Reproducibility has emerged as a major concern that contributes to delays and increased costs of discovery and development of treatments and cures. The bio-medical research community has begun to coalesce around practical and actionable solutions. Through Reproducibility2020, GBSI will devote its resources to affect change where its programs can make the greatest difference, work with partners to advance the broader agenda to improve the quality of scientific discovery in pre-clinical biological research settings, and keep stakeholders informed about movement and progress.
The $28 Billion Problem
Irreproducible pre-clinical research is a global, expensive, and increasingly well-recognized problem. Conservatively, 50% of published pre-clinical research is irreproducible, with an estimated annual cost of $28B in the United States alone. Lack of reproducibility typically results from cumulative errors or flaws in one or more of the following areas: reagents and reference materials, study design, laboratory protocols, and data analysis and reporting.
The Reproducibility2020 Challenge
GBSI challenges all bio-medical research community stakeholders to join with us to ensure that solutions are in place to improve reproducibility by the year 2020.
The Action Plan
1) Reagent validation—improved validation and standardization of biological reagents by changing the expectations and practices of researchers, funders, and journals:
Make cell line authentication the norm through increased funder and journal requirements and greater adherence by researchers, particularly in academic institutions.
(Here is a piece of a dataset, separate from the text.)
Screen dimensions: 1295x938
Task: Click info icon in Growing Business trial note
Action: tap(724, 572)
Establish community-accepted antibody validation standards and an independent proficiency assessment, and promote a user rating service for antibodies.
Establish an open online registry for sharing biospecimen procurement SOPs and links to related published research.
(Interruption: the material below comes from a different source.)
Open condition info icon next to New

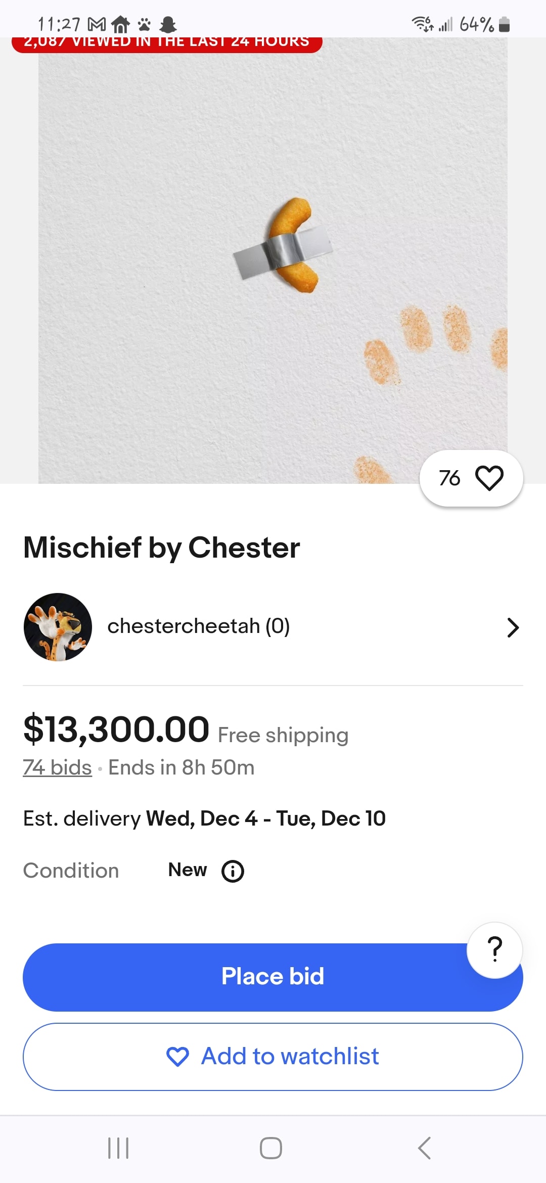(233, 871)
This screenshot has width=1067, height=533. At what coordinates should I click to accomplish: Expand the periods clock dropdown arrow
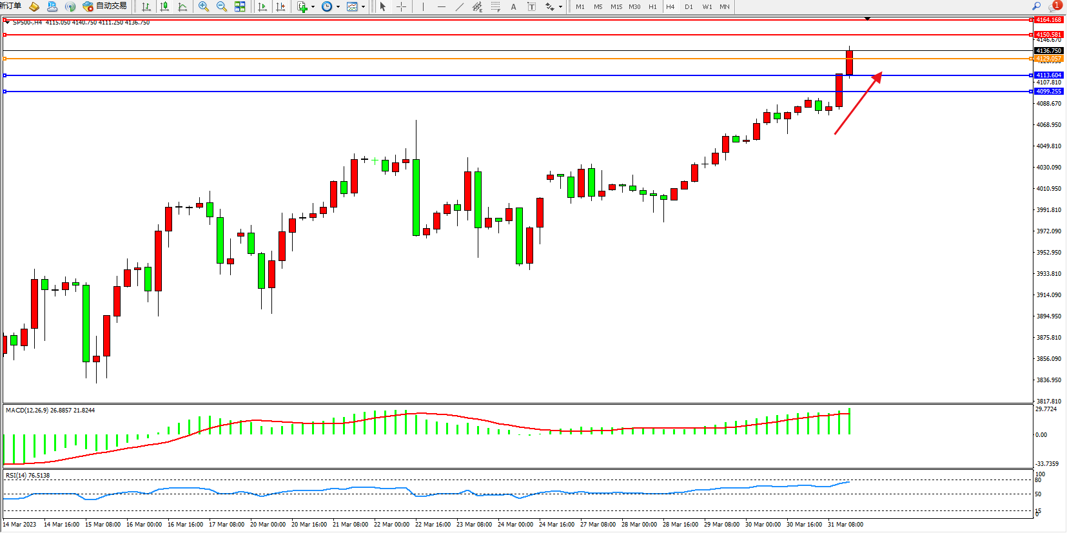338,6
2) Shared Protocols and Data—expanded access to detailed protocols and data to advance best practices among researchers:
Promote innovative tools, systems, and dashboards to increase access to shared high quality data and protocols.
3) Improved Training—increased skills and proficiencies through high quality training:
Develop free, online, interactive trainings that focus on experimental design and reagent validation for PIs, faculty, and other researchers.